How we cite our quotes: Citations follow this format: (Chapter.Paragraph)

Quote #4

She was no dazzling executante; her runs were not at all like strings of pearls, and she struck no more right notes than was suitable for one of her age and situation. Nor was she the passionate young lady, who performs so tragically on a summer's evening with the window open. Passion was there, but it could not be easily labelled; it slipped between love and hatred and jealousy, and all the furniture of the pictorial style. And she was tragical only in the sense that she was great, for she loved to play on the side of Victory. Victory of what and over what—that is more than the words of daily life can tell us. But that some sonatas of Beethoven are written tragic no one can gainsay; yet they can triumph or despair as the player decides, and Lucy had decided that they should triumph (3.2).
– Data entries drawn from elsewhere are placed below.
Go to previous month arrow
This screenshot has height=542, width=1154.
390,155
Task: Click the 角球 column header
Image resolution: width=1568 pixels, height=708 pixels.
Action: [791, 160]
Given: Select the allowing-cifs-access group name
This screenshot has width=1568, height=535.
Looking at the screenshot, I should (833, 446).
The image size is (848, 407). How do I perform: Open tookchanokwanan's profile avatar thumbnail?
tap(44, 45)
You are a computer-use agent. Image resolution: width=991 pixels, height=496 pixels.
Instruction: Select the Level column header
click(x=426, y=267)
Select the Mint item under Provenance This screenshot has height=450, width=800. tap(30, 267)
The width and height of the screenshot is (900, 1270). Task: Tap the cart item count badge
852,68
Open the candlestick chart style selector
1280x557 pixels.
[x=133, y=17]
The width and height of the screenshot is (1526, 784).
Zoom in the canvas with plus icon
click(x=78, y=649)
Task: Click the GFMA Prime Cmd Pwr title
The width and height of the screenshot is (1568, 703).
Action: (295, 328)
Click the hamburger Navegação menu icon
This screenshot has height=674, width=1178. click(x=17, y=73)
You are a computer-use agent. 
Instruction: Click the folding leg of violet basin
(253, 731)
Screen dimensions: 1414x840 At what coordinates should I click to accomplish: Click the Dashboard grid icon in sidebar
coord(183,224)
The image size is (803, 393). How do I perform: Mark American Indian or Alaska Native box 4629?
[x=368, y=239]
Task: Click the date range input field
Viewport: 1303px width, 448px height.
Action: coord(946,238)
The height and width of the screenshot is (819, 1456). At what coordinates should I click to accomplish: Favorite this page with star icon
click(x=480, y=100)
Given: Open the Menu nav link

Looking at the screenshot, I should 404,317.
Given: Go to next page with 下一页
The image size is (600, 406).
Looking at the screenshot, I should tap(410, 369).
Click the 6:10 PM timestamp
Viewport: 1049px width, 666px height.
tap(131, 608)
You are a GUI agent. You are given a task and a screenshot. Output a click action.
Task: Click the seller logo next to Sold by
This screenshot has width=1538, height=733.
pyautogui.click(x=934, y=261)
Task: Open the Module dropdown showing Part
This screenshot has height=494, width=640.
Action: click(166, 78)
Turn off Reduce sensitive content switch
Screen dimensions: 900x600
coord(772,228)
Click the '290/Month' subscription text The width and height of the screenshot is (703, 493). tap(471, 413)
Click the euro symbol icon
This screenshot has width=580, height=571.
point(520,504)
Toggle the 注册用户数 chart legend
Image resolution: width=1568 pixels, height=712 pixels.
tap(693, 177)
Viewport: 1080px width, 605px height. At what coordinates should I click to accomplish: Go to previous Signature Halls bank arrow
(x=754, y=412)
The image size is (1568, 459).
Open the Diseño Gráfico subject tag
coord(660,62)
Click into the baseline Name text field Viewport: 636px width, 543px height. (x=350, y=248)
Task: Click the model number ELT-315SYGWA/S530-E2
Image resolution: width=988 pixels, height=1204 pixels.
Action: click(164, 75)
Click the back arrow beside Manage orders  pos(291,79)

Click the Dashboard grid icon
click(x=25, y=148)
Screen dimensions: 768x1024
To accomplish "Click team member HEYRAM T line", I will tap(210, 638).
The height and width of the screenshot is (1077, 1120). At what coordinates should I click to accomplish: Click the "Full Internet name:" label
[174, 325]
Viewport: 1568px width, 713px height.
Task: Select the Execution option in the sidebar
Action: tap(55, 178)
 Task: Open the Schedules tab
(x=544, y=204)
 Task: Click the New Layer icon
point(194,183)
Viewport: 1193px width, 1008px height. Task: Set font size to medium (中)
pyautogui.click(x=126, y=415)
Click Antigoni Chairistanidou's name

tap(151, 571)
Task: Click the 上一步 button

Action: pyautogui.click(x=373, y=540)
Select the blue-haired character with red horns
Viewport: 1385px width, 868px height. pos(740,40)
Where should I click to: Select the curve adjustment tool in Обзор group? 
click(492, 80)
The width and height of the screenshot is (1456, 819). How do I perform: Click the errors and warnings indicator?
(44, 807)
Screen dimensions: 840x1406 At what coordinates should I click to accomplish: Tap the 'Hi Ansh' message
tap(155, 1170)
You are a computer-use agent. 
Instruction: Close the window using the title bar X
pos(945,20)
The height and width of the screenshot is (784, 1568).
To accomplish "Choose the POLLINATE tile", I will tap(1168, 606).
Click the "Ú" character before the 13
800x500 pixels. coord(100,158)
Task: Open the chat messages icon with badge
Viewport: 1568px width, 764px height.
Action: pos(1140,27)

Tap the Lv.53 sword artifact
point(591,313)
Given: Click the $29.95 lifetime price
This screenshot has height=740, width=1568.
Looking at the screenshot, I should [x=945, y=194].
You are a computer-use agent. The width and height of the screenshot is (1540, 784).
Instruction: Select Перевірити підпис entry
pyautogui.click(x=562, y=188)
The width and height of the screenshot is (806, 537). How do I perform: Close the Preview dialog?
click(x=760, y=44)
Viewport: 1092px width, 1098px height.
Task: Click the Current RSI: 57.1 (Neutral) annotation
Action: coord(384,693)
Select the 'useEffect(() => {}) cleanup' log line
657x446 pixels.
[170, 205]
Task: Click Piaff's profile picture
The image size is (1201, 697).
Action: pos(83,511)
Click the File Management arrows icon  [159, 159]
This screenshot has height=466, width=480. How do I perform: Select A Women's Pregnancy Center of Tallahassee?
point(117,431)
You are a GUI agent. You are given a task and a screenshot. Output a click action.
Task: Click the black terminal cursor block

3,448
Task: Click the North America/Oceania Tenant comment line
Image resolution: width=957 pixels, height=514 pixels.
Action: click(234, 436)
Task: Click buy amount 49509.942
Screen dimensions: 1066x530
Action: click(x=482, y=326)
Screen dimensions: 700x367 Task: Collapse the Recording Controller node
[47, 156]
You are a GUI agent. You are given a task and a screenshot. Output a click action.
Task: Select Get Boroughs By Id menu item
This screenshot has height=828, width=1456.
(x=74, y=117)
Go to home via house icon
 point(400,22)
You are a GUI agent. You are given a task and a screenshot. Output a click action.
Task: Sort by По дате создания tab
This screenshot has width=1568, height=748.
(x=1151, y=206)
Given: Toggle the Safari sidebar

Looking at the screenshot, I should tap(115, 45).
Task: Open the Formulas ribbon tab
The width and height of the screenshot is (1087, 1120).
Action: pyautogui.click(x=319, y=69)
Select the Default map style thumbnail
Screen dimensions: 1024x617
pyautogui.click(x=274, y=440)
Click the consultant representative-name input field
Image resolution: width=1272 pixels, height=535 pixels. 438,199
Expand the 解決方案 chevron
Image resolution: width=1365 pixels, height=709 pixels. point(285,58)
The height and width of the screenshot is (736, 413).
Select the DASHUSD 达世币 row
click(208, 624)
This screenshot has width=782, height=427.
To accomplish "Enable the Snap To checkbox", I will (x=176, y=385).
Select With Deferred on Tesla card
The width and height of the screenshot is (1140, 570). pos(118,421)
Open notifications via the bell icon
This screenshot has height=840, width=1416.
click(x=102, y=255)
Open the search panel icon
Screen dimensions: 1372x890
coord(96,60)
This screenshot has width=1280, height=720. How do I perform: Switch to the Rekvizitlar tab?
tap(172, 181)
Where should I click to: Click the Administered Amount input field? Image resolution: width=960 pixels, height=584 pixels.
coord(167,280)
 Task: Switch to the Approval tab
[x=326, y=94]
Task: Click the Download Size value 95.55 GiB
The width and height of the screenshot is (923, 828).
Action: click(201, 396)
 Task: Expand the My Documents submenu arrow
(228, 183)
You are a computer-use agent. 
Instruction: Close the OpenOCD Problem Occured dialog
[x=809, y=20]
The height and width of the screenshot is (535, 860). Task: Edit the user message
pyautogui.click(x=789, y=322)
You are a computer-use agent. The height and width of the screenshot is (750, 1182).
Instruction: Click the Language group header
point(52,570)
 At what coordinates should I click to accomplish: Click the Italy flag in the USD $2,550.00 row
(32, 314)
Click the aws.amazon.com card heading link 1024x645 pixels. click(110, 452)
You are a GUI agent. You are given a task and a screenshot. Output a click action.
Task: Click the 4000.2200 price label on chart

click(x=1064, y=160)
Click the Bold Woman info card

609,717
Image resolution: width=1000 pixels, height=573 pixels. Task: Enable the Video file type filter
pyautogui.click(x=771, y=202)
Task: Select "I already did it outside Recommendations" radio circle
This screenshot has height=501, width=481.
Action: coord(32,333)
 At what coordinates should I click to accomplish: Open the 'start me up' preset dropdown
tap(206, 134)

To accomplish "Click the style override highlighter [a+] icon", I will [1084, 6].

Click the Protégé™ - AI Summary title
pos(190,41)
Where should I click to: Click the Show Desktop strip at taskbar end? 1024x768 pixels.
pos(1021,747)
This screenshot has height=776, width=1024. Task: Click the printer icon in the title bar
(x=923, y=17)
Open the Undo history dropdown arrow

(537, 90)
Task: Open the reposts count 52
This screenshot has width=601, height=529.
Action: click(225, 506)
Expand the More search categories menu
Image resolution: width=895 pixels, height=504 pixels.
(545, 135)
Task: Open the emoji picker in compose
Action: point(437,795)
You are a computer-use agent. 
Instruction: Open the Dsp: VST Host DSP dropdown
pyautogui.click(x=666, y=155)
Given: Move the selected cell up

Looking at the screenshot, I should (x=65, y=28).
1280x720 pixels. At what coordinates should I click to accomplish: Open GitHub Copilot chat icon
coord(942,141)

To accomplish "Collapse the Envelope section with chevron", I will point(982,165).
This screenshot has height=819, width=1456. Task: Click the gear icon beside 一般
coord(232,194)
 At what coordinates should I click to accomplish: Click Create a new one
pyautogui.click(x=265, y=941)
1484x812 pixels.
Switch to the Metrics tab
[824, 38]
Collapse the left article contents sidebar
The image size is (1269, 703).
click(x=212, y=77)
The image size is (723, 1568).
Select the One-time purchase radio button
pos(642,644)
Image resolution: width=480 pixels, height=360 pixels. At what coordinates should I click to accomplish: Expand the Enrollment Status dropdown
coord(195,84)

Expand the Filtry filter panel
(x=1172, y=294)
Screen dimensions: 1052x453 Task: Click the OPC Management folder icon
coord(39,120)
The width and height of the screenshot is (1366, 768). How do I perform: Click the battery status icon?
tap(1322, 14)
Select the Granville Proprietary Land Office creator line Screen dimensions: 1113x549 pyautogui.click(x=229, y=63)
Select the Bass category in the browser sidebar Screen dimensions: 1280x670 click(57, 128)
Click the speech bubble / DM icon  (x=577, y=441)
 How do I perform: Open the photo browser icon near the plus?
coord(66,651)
Here we catch our first real glimpse of what Lucy is really like in her heart of hearts. Music is her only outlet for the feelings she usually hides beneath a shell of politeness; we can see from this dramatic passage of description that she’s got a lot beneath the surface.

Quote #5

For her taste was catholic, and she extended uncritical approval to every well-known name (4.5).

This little one-liner, easily overlooked, is a sarcastic poke by Forster at the stereotypically bourgeois habit of admiring only things that are widely acknowledged as admirable. Nota bene: “catholic” in this sense doesn’t mean Catholic, as in the Church (though that does kind of apply, since the art Lucy’s looking at is religious). Instead, “catholic” means broad and open.

Quote #6

“No, I want to be really truthful. I am a little to blame. I had silly thoughts. The sky, you know, was gold, and the ground all blue, and for a moment he looked like some one in a book.”

“In a book?”

“Heroes—gods—the nonsense of schoolgirls” (7.27-9).

George, the subject of this discussion, is compared to a hero or god of antiquity, which casts him in a dashingly romantic light. Oh, be still our beating hearts!